◆ Consigne: D'après le texte sur Tassadit Imache, dans quelle ville est-elle née ?

◆ Texte:

TERRITOIRES ROMANESQUES 2023

Tassadit Imache


En 1989 il y avait eu ce premier roman « Une fille sans histoire » (Calmann-Lévy), qui disait le « corps morcelé » de l’enfant d’un couple d’ouvriers : une Française et un Algérien. Un texte âpre et dérangeant, qui racontait l’histoire de Lila, fille d’une « famille fendue », avec en toile de fond la guerre d’Algérie et ses violences de toutes natures

Née en 1958 à Argenteuil, à quelques kilomètres du tristement célèbre bidonville de Nanterre et de sa dizaine de milliers de travailleurs immigrés, Tassadit Imache a peu publié : sept romans en trente-et-un ans, tournant tous autour de son traumatisme initial. Mais avec des angles de vue et des distances extrêmement variables. On se rappelle ainsi les superbes « Le dromadaire de Bonaparte » (1995) ou « Presque un frère » (2000), tous deux parus chez Actes Sud. Juste avant « Le Voyage empêché » avait paru en 2020 « Fini d’écrire ! », qui marquait une manière de pause dans l’œuvre, ou à tout le moins de questionnement : à quelle source ce travail d’écriture s’est-il abreuvé ? Hommage aux parents, refus d’une assignation, vengeance de classe… ? Ou plus simplement interrogation sur sa propre place dans le monde ? Une partie de la réponse tient sans aucun doute dans le choix de la maison d’édition pour les deux derniers livres. « Hors d’atteinte » se présente elle-même en effet comme « une maison d’édition féministe de fiction et de non-fiction où s’arment les luttes émancipatrices d’aujourd’hui et de demain. » En l’espèce, ce qui se trouve ici revendiqué, c’est un refus de l’enfermement, serait-il dans une juste lutte, tel un désir de s’élargir et d’appréhender le réel le plus largement possible. Quitte à surprendre et paraître sortir d’une trajectoire attendue. Ce qui très exactement se produit dans ce tout dernier texte.

◆ Entrées:
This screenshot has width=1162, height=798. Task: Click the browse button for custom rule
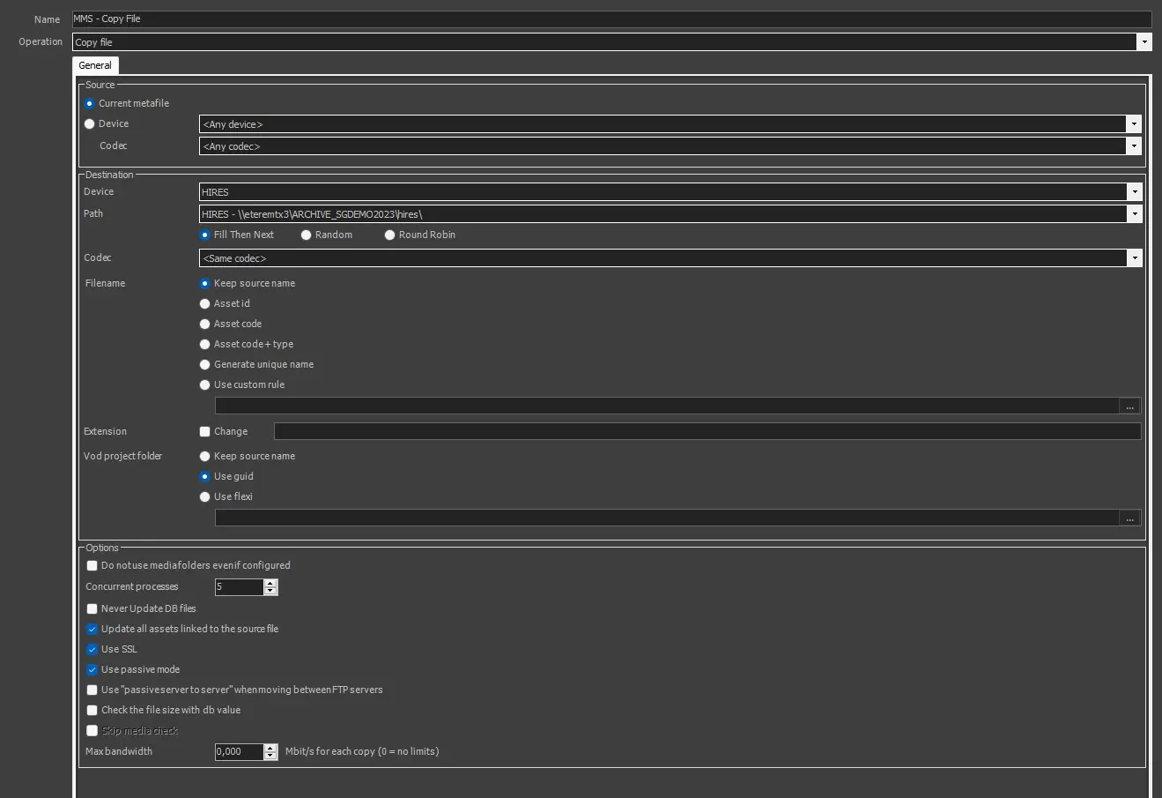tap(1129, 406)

---

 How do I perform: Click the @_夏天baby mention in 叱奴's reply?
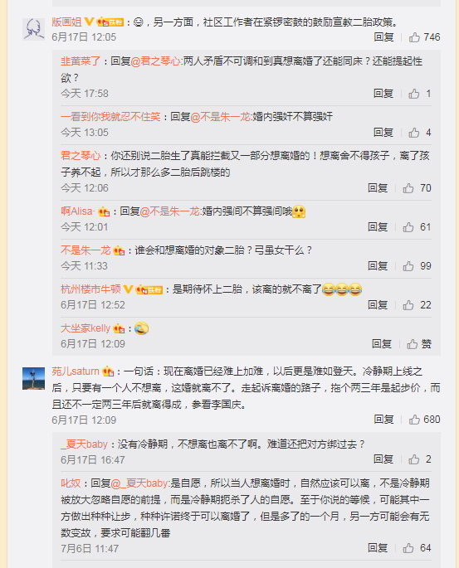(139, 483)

◆ Réponse: À Argenteuil.